→ Document extract:

Tennessee Titans quarterback Ryan Tannehill says their offense is trending in the right direction.
The Buffalo Bills’ defense will be the ultimate judge of that when the teams meet on Monday night in Nashville, Tenn.
Tennessee (3-2) owns a comfortable two-game lead in the putrid AFC South thanks largely to NFL rushing leader Derrick Henry, who has rushed for 640 yards and is aiming for his fifth consecutive 100-yard game.
But the Titans remain a work in progress. No team has allowed more sacks than their 20, and their receiving corps isn’t close to being at full strength. Julio Jones has just returned to practice after missing two games with a hamstring injury and A.J. Brown isn’t yet at 100 percent, although he played last week despite a hamstring problem.
Now Tennessee faces a defense that leads the NFL in fewest points allowed per game (12.8), yards allowed per game (251.8) and takeaways (15). An offense some thought could be the equal of 1980s Air Coryell or the 2000s Greatest Show on Turf will have to tighten things up to avoid the fate of Buffalo’s last four opponents, two of whom have been blanked.
“They do just about everything well,” Tannehill said. “You see them getting after the quarterback, see them solid in the run game, tight coverage on the back end, great in the red zone, great on third down. Really just an all-around solid defense.”

→ Brief 1: According to the game preview, how many sacks have the Titans allowed?
→ Brief 2: Name every Tennessee Titans player mentioned in the game preview.
→ Brief 3: Summarize the game preview in two sentences.
The material that comes after the game preview has no connection to it.

→ Data block:
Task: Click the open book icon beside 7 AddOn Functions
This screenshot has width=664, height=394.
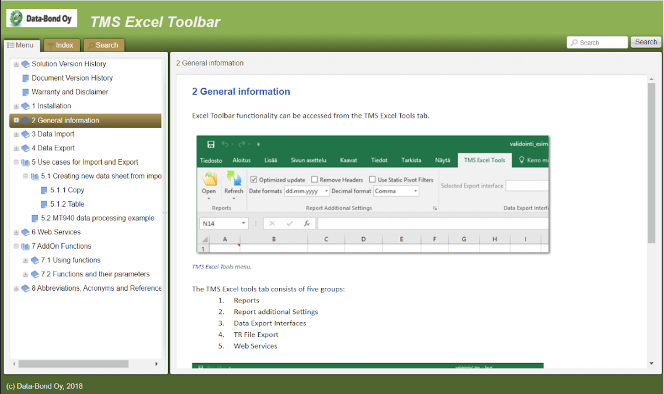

→ Exercise result 1: 20

→ Exercise result 2: Ryan Tannehill, Derrick Henry, Julio Jones, A.J. Brown

→ Exercise result 3: Tennessee leads the AFC South at 3-2, largely because of NFL rushing leader Derrick Henry, but it has allowed more sacks than any other team and its receiving corps is not at full strength. On Monday night it faces a Buffalo defense that leads the NFL in fewest points and yards allowed per game and in takeaways, which Tannehill called an all-around solid defense.